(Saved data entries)
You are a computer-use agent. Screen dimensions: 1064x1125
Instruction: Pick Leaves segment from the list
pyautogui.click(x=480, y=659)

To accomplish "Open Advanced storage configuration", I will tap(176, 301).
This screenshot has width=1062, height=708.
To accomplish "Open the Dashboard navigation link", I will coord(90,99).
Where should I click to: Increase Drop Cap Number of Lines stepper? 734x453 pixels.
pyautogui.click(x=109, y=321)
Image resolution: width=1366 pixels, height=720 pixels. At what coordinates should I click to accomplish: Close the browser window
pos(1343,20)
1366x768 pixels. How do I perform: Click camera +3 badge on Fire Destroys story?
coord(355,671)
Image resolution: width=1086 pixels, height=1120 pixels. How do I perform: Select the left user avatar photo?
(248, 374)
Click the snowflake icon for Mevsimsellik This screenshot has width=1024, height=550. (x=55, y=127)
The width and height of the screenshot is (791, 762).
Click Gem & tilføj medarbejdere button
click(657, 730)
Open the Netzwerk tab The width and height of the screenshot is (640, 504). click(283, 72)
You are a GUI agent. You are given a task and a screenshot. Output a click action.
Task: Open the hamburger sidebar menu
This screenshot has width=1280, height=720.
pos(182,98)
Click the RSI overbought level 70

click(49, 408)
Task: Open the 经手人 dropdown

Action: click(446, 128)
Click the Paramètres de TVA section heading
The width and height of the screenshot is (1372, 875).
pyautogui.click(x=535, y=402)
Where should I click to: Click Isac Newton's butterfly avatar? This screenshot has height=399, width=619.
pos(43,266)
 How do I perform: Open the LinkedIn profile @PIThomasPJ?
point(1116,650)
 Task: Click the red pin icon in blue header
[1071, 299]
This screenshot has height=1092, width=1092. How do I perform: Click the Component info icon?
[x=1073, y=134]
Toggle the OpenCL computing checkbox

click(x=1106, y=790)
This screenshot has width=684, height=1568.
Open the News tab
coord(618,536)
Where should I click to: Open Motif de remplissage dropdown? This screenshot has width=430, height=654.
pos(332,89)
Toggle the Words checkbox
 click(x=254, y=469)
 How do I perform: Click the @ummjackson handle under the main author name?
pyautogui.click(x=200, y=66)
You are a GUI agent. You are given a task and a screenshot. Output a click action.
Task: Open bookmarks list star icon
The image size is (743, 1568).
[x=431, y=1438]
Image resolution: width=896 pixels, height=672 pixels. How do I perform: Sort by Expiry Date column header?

### [Problem to solve]
Print all entries again, exactly.

### [Your solution]
You are a computer-use agent. Screen dimensions: 1064x1125
Instruction: Pick Leaves segment from the list
pyautogui.click(x=480, y=659)

To accomplish "Open Advanced storage configuration", I will tap(176, 301).
This screenshot has width=1062, height=708.
To accomplish "Open the Dashboard navigation link", I will coord(90,99).
Where should I click to: Increase Drop Cap Number of Lines stepper? 734x453 pixels.
pyautogui.click(x=109, y=321)
Image resolution: width=1366 pixels, height=720 pixels. At what coordinates should I click to accomplish: Close the browser window
pos(1343,20)
1366x768 pixels. How do I perform: Click camera +3 badge on Fire Destroys story?
coord(355,671)
Image resolution: width=1086 pixels, height=1120 pixels. How do I perform: Select the left user avatar photo?
(248, 374)
Click the snowflake icon for Mevsimsellik This screenshot has width=1024, height=550. (x=55, y=127)
The width and height of the screenshot is (791, 762).
Click Gem & tilføj medarbejdere button
click(657, 730)
Open the Netzwerk tab The width and height of the screenshot is (640, 504). click(283, 72)
You are a GUI agent. You are given a task and a screenshot. Output a click action.
Task: Open the hamburger sidebar menu
This screenshot has width=1280, height=720.
pos(182,98)
Click the RSI overbought level 70

click(49, 408)
Task: Open the 经手人 dropdown

Action: click(446, 128)
Click the Paramètres de TVA section heading
The width and height of the screenshot is (1372, 875).
pyautogui.click(x=535, y=402)
Where should I click to: Click Isac Newton's butterfly avatar? This screenshot has height=399, width=619.
pos(43,266)
 How do I perform: Open the LinkedIn profile @PIThomasPJ?
point(1116,650)
 Task: Click the red pin icon in blue header
[1071, 299]
This screenshot has height=1092, width=1092. How do I perform: Click the Component info icon?
[x=1073, y=134]
Toggle the OpenCL computing checkbox

click(x=1106, y=790)
This screenshot has width=684, height=1568.
Open the News tab
coord(618,536)
Where should I click to: Open Motif de remplissage dropdown? This screenshot has width=430, height=654.
pos(332,89)
Toggle the Words checkbox
 click(x=254, y=469)
 How do I perform: Click the @ummjackson handle under the main author name?
pyautogui.click(x=200, y=66)
You are a GUI agent. You are given a task and a screenshot. Output a click action.
Task: Open bookmarks list star icon
The image size is (743, 1568).
[x=431, y=1438]
Image resolution: width=896 pixels, height=672 pixels. How do I perform: Sort by Expiry Date column header?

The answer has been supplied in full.